> **Work instruction**:
The lines to copy are those holding the string "button" in the entries below.

> **Provided records**:

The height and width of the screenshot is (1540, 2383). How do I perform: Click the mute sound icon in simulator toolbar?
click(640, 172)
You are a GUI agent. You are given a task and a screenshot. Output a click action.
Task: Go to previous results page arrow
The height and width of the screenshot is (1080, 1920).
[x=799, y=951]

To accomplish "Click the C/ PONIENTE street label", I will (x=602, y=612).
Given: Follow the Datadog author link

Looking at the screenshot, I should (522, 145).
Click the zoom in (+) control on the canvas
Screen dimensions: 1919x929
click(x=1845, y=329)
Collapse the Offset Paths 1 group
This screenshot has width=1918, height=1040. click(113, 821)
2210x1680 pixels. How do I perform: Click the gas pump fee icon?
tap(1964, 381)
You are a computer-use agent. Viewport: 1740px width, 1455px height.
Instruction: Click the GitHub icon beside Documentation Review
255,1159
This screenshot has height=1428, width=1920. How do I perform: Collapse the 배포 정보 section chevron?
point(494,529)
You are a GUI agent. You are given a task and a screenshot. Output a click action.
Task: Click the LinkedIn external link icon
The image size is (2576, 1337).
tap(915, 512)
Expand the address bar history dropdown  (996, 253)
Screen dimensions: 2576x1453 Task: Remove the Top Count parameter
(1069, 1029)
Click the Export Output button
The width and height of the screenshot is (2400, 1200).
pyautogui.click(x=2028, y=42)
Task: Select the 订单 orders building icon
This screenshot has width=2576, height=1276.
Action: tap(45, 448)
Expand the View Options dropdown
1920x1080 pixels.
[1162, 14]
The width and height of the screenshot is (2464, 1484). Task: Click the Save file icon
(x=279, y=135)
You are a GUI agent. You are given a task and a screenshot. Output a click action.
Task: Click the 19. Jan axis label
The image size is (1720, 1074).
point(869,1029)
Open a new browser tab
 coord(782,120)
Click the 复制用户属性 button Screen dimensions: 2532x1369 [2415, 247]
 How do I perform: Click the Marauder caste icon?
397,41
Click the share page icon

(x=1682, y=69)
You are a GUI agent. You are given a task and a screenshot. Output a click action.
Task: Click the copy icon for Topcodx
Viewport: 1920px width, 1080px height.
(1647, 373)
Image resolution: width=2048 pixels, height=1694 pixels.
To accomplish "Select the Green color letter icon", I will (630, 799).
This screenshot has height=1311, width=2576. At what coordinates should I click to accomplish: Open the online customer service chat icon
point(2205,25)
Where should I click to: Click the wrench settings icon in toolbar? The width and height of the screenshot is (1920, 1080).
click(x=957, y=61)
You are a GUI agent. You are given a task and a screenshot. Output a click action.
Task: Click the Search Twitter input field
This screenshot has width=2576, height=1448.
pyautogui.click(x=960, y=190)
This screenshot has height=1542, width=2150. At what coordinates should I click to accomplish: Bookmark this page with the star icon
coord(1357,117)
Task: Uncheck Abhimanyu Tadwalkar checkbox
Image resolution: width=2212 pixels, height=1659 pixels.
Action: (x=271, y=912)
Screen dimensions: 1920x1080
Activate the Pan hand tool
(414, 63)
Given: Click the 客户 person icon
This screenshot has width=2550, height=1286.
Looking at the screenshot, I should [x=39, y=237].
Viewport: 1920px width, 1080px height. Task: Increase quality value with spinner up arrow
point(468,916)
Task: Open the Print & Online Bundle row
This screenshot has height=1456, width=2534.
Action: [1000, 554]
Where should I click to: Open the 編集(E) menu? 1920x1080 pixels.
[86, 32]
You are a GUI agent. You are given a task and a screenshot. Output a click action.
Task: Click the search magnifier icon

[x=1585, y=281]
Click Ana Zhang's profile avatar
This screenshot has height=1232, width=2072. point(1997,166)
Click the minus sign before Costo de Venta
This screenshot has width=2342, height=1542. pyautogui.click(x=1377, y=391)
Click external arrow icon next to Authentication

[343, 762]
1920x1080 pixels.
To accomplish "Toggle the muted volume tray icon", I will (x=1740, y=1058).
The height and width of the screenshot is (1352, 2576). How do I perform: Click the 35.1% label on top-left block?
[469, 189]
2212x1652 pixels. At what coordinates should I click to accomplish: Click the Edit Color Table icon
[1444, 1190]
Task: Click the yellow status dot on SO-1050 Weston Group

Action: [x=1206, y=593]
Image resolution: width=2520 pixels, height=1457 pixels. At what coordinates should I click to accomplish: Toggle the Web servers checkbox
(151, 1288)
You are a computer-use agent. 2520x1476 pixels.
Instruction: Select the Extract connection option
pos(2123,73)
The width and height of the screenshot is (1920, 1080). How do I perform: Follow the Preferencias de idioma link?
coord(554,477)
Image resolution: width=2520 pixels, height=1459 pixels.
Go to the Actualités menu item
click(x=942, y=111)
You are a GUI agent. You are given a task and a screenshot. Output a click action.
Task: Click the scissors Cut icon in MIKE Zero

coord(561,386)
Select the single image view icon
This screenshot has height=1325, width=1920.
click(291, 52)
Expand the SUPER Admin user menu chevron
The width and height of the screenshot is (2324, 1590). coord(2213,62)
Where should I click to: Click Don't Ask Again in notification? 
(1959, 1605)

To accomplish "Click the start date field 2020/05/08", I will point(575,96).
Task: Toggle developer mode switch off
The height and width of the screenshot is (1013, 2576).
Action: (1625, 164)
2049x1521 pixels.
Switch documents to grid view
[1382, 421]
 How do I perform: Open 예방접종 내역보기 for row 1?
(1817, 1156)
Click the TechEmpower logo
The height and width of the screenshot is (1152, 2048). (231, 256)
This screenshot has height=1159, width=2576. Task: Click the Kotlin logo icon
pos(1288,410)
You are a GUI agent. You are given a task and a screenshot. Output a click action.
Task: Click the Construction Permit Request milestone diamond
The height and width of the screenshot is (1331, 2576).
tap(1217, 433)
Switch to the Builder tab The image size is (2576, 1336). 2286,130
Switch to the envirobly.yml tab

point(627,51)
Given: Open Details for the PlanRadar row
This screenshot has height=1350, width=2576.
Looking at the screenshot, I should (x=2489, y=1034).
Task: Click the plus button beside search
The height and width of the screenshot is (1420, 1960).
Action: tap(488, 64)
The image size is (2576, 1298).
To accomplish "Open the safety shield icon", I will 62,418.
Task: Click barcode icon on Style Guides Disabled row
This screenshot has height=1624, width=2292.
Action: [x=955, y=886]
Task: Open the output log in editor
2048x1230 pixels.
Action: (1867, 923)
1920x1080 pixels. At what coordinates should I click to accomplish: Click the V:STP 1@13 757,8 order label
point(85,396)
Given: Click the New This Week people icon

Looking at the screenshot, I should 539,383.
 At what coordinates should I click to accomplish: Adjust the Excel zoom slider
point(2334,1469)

> **Output of the task**:
Click the Export Output button
Click the 复制用户属性 button Screen dimensions: 2532x1369 [2415, 247]
Task: Click the plus button beside search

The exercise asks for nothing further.